Stored data entries:
• • • •
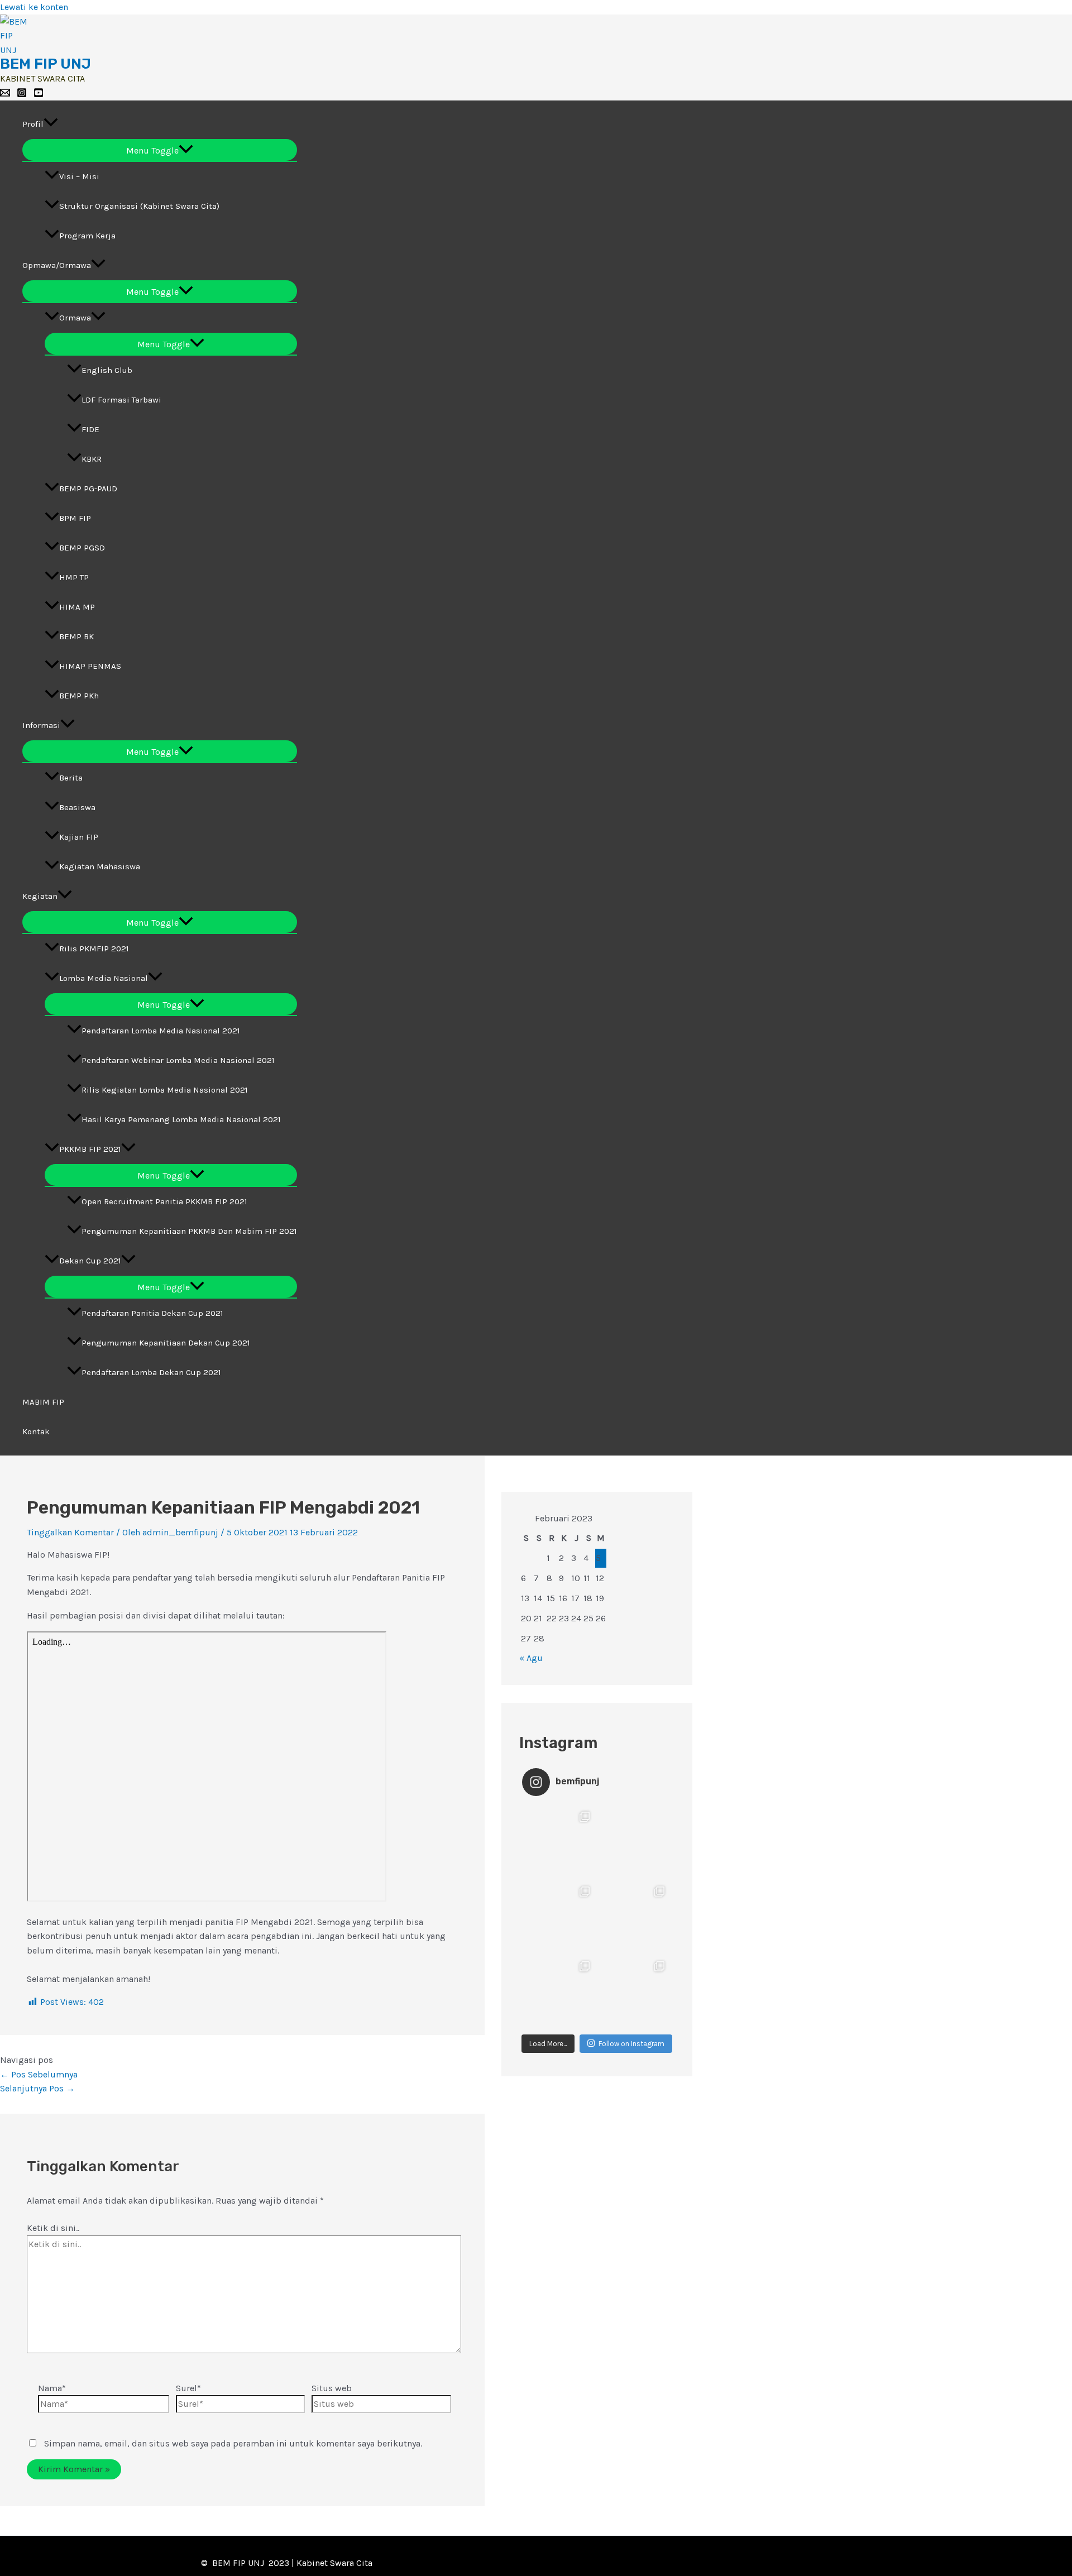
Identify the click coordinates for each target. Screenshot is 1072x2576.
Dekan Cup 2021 (90, 1261)
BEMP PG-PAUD (88, 488)
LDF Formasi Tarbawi (121, 400)
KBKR (92, 459)
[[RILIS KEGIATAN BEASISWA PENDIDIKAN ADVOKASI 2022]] (559, 1841)
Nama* (52, 2388)
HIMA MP (77, 607)
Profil (33, 124)
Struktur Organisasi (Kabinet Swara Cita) (139, 206)
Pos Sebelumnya (39, 2074)
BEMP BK (76, 636)
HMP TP (74, 577)
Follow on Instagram (631, 2043)
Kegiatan (40, 896)
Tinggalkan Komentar (70, 1532)
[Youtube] (39, 94)
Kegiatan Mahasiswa (99, 866)
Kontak (36, 1431)
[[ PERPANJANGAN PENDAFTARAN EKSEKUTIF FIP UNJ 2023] (559, 1991)
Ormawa (75, 318)
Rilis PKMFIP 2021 (94, 949)
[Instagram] (22, 94)
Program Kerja (87, 236)
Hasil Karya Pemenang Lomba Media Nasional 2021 (181, 1119)
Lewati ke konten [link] (34, 7)
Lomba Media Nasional (103, 978)
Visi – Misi (79, 176)
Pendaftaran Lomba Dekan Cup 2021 (151, 1372)
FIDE (90, 429)
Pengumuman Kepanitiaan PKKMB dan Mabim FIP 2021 (189, 1231)
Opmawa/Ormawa (56, 265)
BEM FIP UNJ (45, 64)
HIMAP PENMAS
• • • •
WORK TO COMPLETE:
Could you print the lines above, exactly as written, from the line containing "BEMP PG-PAUD (88, 488)" through the final one?

SOLVED EXERCISE:
BEMP PG-PAUD (88, 488)
LDF Formasi Tarbawi (121, 400)
KBKR (92, 459)
[[RILIS KEGIATAN BEASISWA PENDIDIKAN ADVOKASI 2022]] (559, 1841)
Nama* (52, 2388)
HIMA MP (77, 607)
Profil (33, 124)
Struktur Organisasi (Kabinet Swara Cita) (139, 206)
Pos Sebelumnya (39, 2074)
BEMP BK (76, 636)
HMP TP (74, 577)
Follow on Instagram (631, 2043)
Kegiatan (40, 896)
Tinggalkan Komentar (70, 1532)
[Youtube] (39, 94)
Kegiatan Mahasiswa (99, 866)
Kontak (36, 1431)
[[ PERPANJANGAN PENDAFTARAN EKSEKUTIF FIP UNJ 2023] (559, 1991)
Ormawa (75, 318)
Rilis PKMFIP 2021 (94, 949)
[Instagram] (22, 94)
Program Kerja (87, 236)
Hasil Karya Pemenang Lomba Media Nasional 2021 (181, 1119)
Lewati ke konten [link] (34, 7)
Lomba Media Nasional (103, 978)
Visi – Misi (79, 176)
Pendaftaran Lomba Dekan Cup 2021 (151, 1372)
FIDE (90, 429)
Pengumuman Kepanitiaan PKKMB dan Mabim FIP 2021 (189, 1231)
Opmawa/Ormawa (56, 265)
BEM FIP UNJ (45, 64)
HIMAP PENMAS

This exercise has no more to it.